GOOSE is a python package developed to make the generation of IDRs or IDR variants easy.
The main functionalities of GOOSE are:
1. Generate synthetic IDRs where you can specify length and...
• Simultaneously specify average hydrophobicity, fraction of charged residues (FCR), net charge per residue (NCPR), and kappa (quantifies opposite charge distribution)
• Fractions of amino acids (multiple fractions simultaneously)

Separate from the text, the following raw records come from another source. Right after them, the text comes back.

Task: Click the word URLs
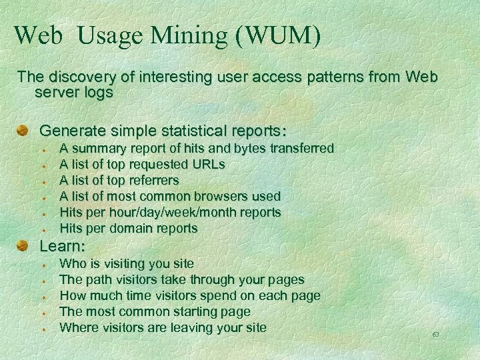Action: point(208,163)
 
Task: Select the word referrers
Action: point(153,180)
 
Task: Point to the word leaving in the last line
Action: point(193,327)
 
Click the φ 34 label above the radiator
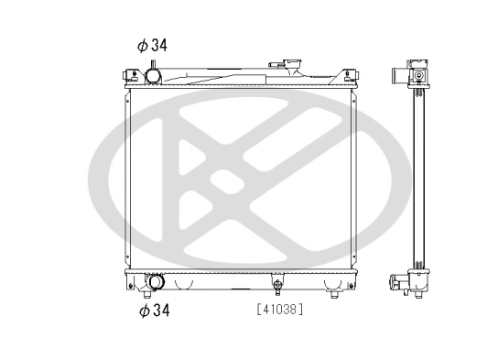[153, 45]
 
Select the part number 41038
[280, 310]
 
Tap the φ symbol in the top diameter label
[141, 45]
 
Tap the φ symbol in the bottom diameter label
[143, 311]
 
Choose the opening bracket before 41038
[259, 310]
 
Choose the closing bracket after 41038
[301, 310]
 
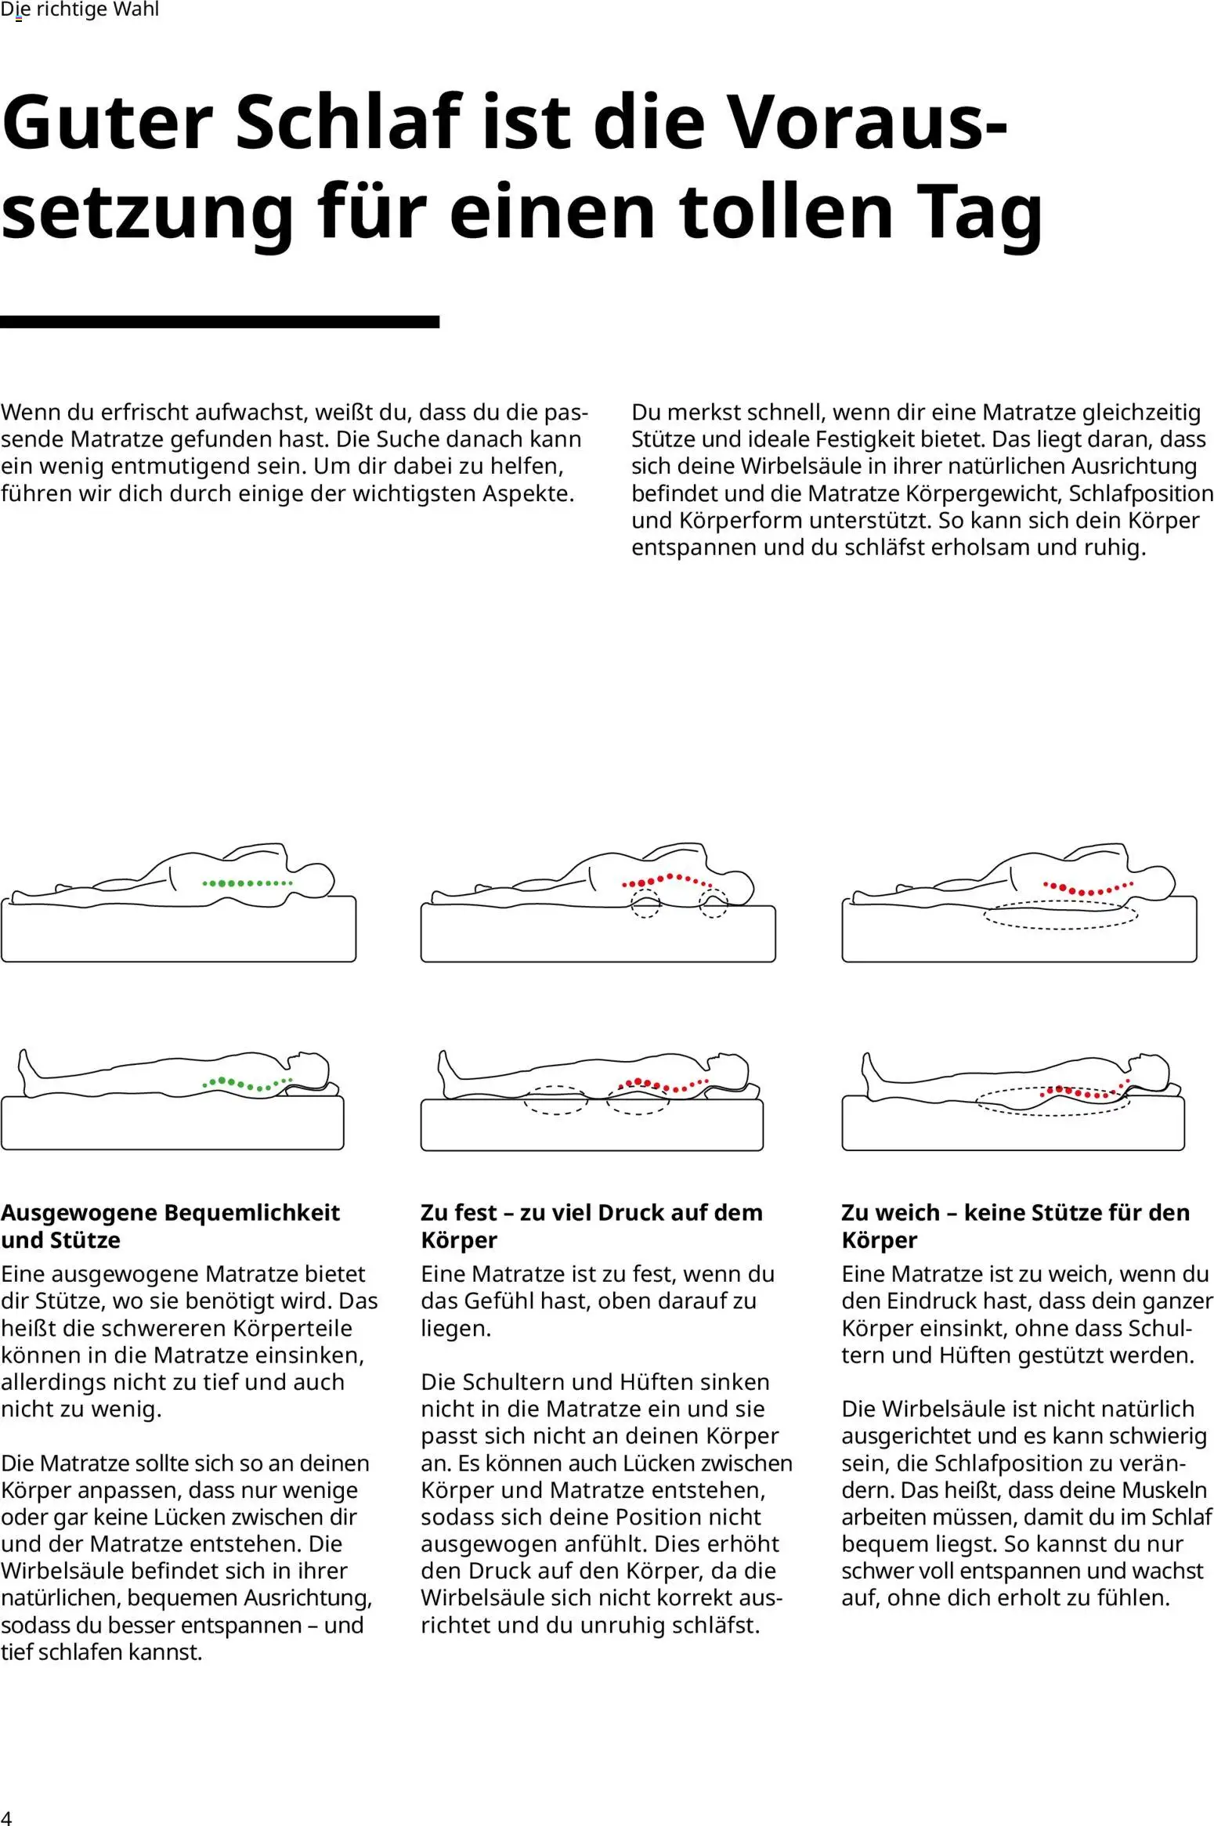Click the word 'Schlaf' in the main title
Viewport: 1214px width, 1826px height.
click(x=348, y=122)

• End-to-end distance (Re) or radius of gyration (Rg)
2. Generate sequences by sequence optimization. There are many predefined properties you can optimzie towards. In addition, you can define your own functions to design sequences!
3. Generate IDR variants. There are now 16 different kinds of sequence variants in GOOSE, and they are intended to change your IDR of interest in ways that let you test various hypotheses.
4. Analyze sequences. Although this is possible in GOOSE, I recommend using SPARROW for sequence analysis.
You can use GOOSE from Python. There is also much of the functionality in GOOSE available in two Colab Notebooks:
- Sequence generation and variant design
- Generate IDRs with specific homotypic or heterotypic interactions
- Sequence and Variant Generation: see /demos/sequence_and_variant_generation.ipynb
- Basic optimization: see /demos/sequence_optimization.ipynb for basic usage.
- Custom properties: see /demos/custom_optimizer_peroperties.ipynb for creating and implementing custom user-defined properties
- Design by interaction: see /demos/generate_sequences_by_interaction.ipynb for designing sequences to interact with a target sequence using epsilon-based properties.
- Design by linear profiles: see /demos/linear_profiles.ipynb for designing sequences to match linear profiles of properties like NCPR.
- Design by interaction matrices: see /demos/epsilon_matrix_variants.ipynb for designing sequences to match or modify interaction matrices.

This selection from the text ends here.